Owners of Memory Gardens are behind problems with plots, according to ex-groundskeeper
FARMINGTON — Since last summer, more than 50 plot owners have vocally expressed their frustration over what they describe as a lack of upkeep at Memory Gardens cemetery.
Now, Byron Pope, a former groundskeeper who is also a plot owner at Memory Gardens, is speaking out about conditions there. And he says cemetery owners are to blame.
Pope said he was fired from the cemetery a month ago. He believes that was because he repeatedly asked the cemetery's management to supply the necessary equipment to rehabilitate the grounds.
Cemetery owner Jerry Guttman said in a phone interview that Pope is a disgruntled former employee who is just frustrated that he wasn't promoted while he worked at Memory Gardens.
"He is a nice man. His son is buried there," Guttman said. "He was just disappointed he wasn't promoted."
Guttman's company, Serenity and Company, bought the cemetery from Daniels Family Funeral Services in 2011.
Pope started working at the cemetery a year ago, he said, after he went into the office at Memory Gardens to complain about a prairie dog hole he found at his son's grave. His son, Andrew Pope, was a record-breaking Aztec football player who died in a car accident and was buried at the cemetery in 2012.
"I went in there throwing a hissy fit, and they asked me if I wanted a job," Pope said. "It was almost like therapy for me being out there. I thought, at least I can be out there with my kid."
During his year there, Pope said that he immediately saw that the grounds lacked proper aeration. But, he said, no matter how often he asked for proper equipment to begin the rehabilitation process, management refused. Evidence of neglect and mismanagement was everywhere, he said.
Pope said that among the problems that affected the cemetery grounds, dead expanses of grass, missing grass, weeds, gopher holes and cracked or damaged plot markers ranked high.
Pope said he used to work for San Juan County and for Aztec's public works department, and had direct experience combating prairie dog holes and operating tractors. But no matter how often he asked for more supplies, equipment or help, he said, cemetery management consistently refused his requests.
Guttman said a state inspection this year by David Gee, industry manager for the New Mexico Financial Institutions Division, found nothing wrong.
"David Gee came out twice this year and said, 'This is beautiful. I wish all my properties looked this good,'" Guttman said. "We've had nothing but wonderful responses overall from people. There are some challenges, of course, but we're not getting very many complaints. The property is very green. It's much better than it has been in the past."

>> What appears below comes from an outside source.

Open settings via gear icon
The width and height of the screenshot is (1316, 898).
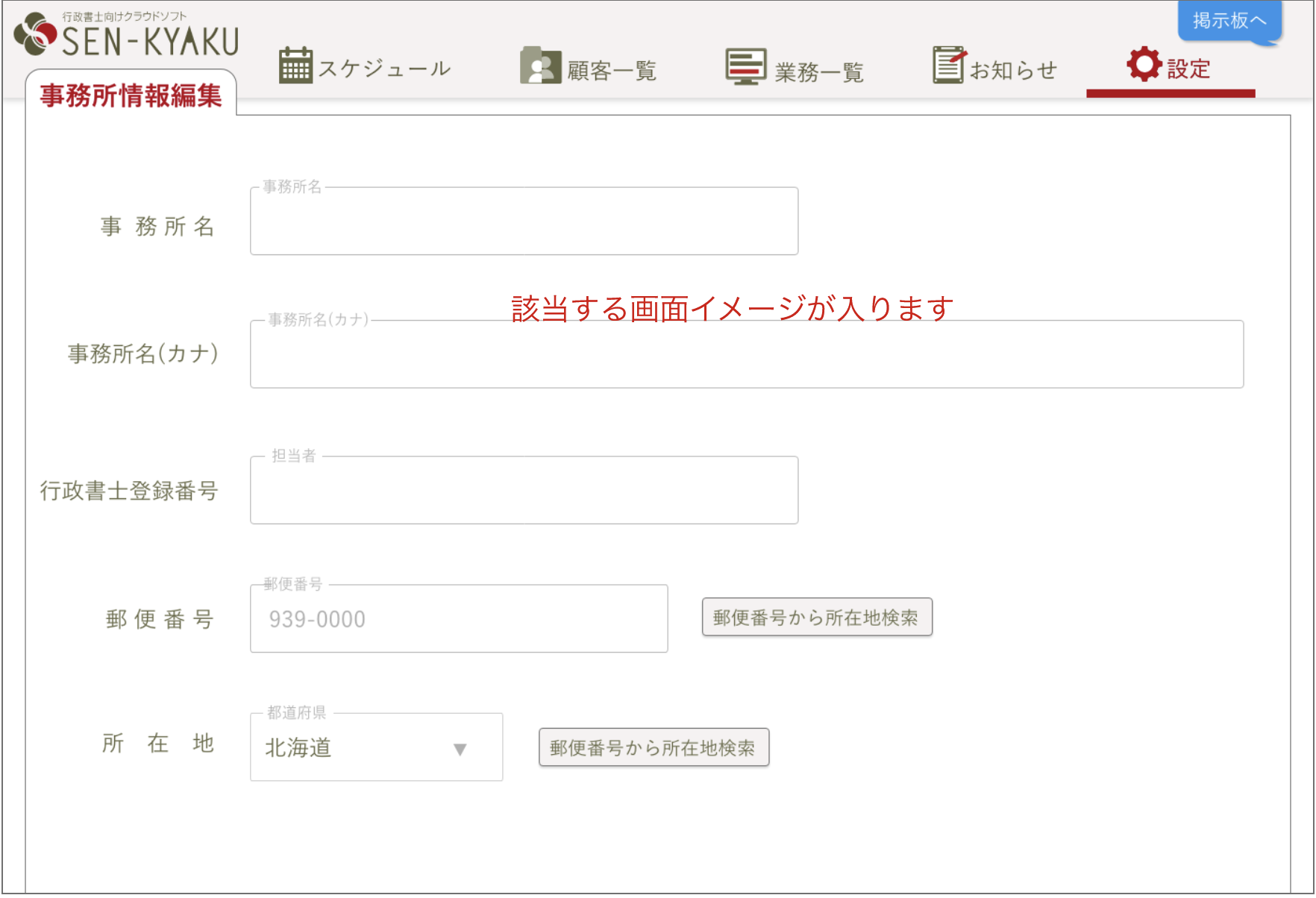[1144, 66]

Benjamin Cloutier, spokesman for the New Mexico Regulation and Licensing Department, verified in an email that two state officials from the department's Financial Institutions Division visited Memory Gardens in June in response to a complaint.
"FID received a complaint on May 31, 2015, stating that Memory Gardens was in a serious state of neglect," Cloutier said. "FID Deputy Director Christopher Moya and Industry Manager David Gee visited Memory Gardens on June 10, 2015, in response to the complaint. They found that the cemetery regularly performs the maintenance and landscaping needed to ensure the grounds are a respectful and well cared for resting place, and have no plans for a future visit at this time."
Gee, reached by phone on Thursday, referred all questions about the cemetery to Cloutier.
But Pope said the owners have consistently refused to make needed investments. He said that the cemetery needs more sprinklers. Management only approved the purchase of 20 sprinkler heads per year, enough to cover less than half of the eight acres there, he said.
And he said he pushed to purchase or rent equipment to aerate the grounds so that sodding and seeding the lawns would take hold, but his requests were ignored.
"I tried to do stuff and speak up, and they were really rude," Pope said. "It was an uphill battle the whole time."
Pope also said he received little help or support from two other groundskeepers when he pushed to make improvements at the cemetery.
"I worked my butt off trying to get that place to look nice, but there's only so much you can do whenever it's just you mainly doing stuff," he said. "But there's been problem after problem out there, and the owners don't seem to care. When something breaks down, they don't replace it."
Cloutier said the Financial Institutions Division "strives to ensure that the final resting places of those buried in cemeteries like the Memory Gardens are cared for with dignity and respect."
The agency is responsible for oversight of endowed care cemeteries, Cloutier said.
Endowed care cemeteries are privately owned cemeteries that register with the state to establish a trust fund that ensures the cemetery grounds are maintained, including mowing lawns, trimming shrubs and cutting trees, as well as the upkeep of cemetery roads, buildings, fences and other structures as prescribed in the New Mexico Endowed Care Cemetery Act, established in 1978.
On Thursday, Pope visited his son's grave at Memory Gardens and showed nearby plots in various degrees of disrepair or neglect. He pointed to a crumbling mausoleum and a bare patch of dirt left behind after the removal of a willow tree in the front section of the cemetery as places that needed immediate attention.
"When I worked here, I could see what had to be done, and I still see the same things that need to be done," Pope said. "It's sad. These people don't have any respect or compassion."